* START *

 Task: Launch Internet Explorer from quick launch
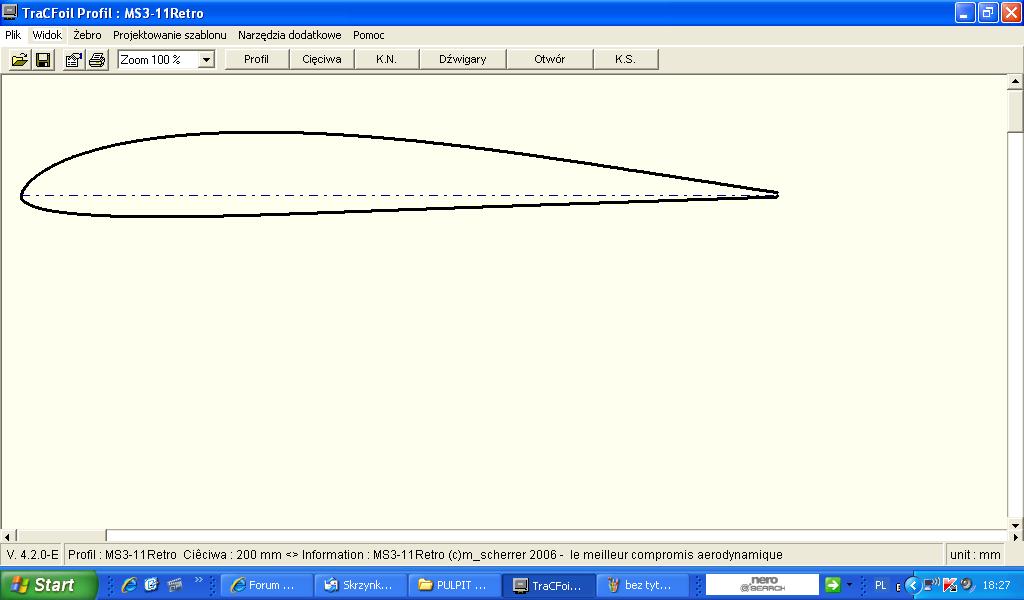(x=129, y=585)
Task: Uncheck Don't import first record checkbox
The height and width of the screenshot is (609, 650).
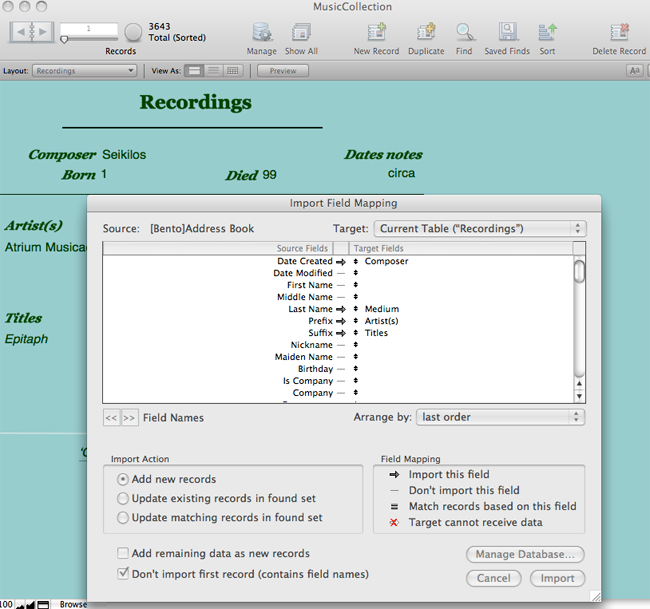Action: pos(123,574)
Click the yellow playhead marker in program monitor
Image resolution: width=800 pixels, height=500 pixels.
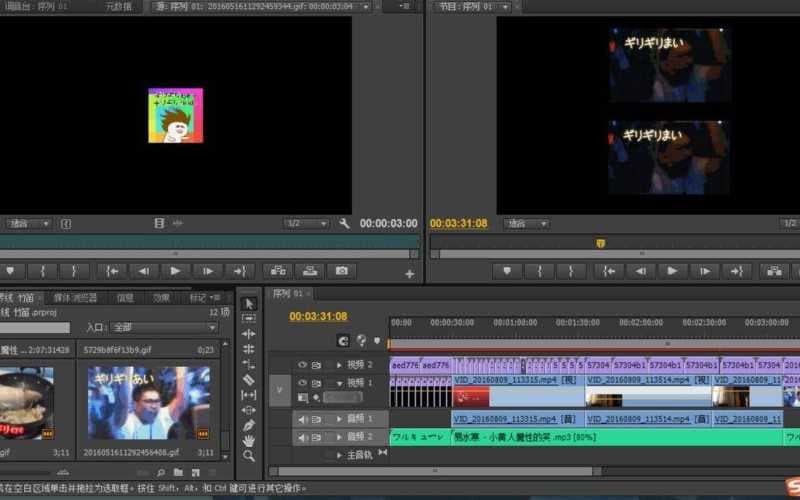[x=600, y=243]
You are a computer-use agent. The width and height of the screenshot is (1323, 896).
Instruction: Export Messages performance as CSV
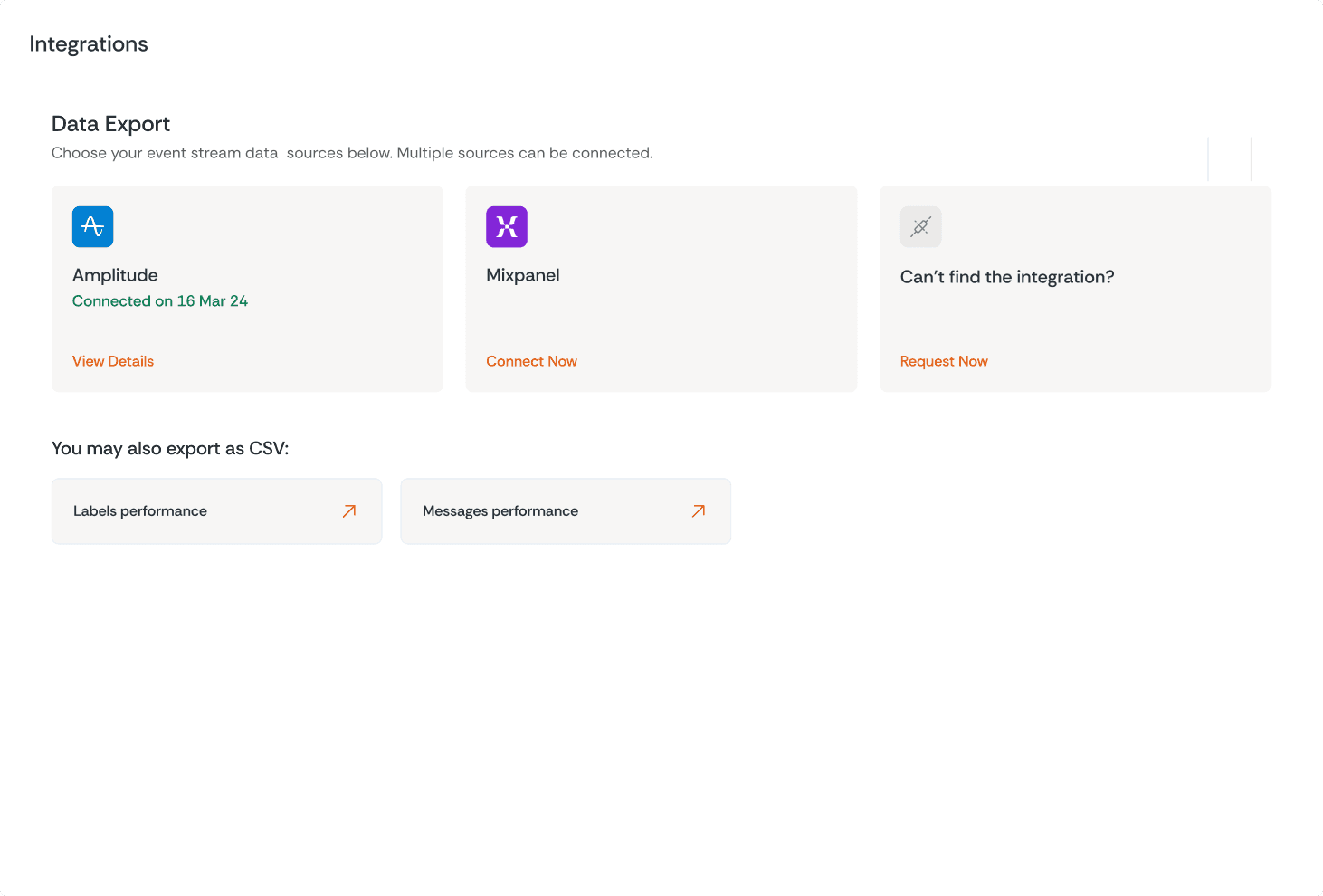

* END *

### PROBLEM
Pull out every line in the items above that contains the word "screenshot" and copy each one in full.

### THE RESULT
The height and width of the screenshot is (609, 650).
You are a computer-use agent. The width and height of the screenshot is (1323, 896).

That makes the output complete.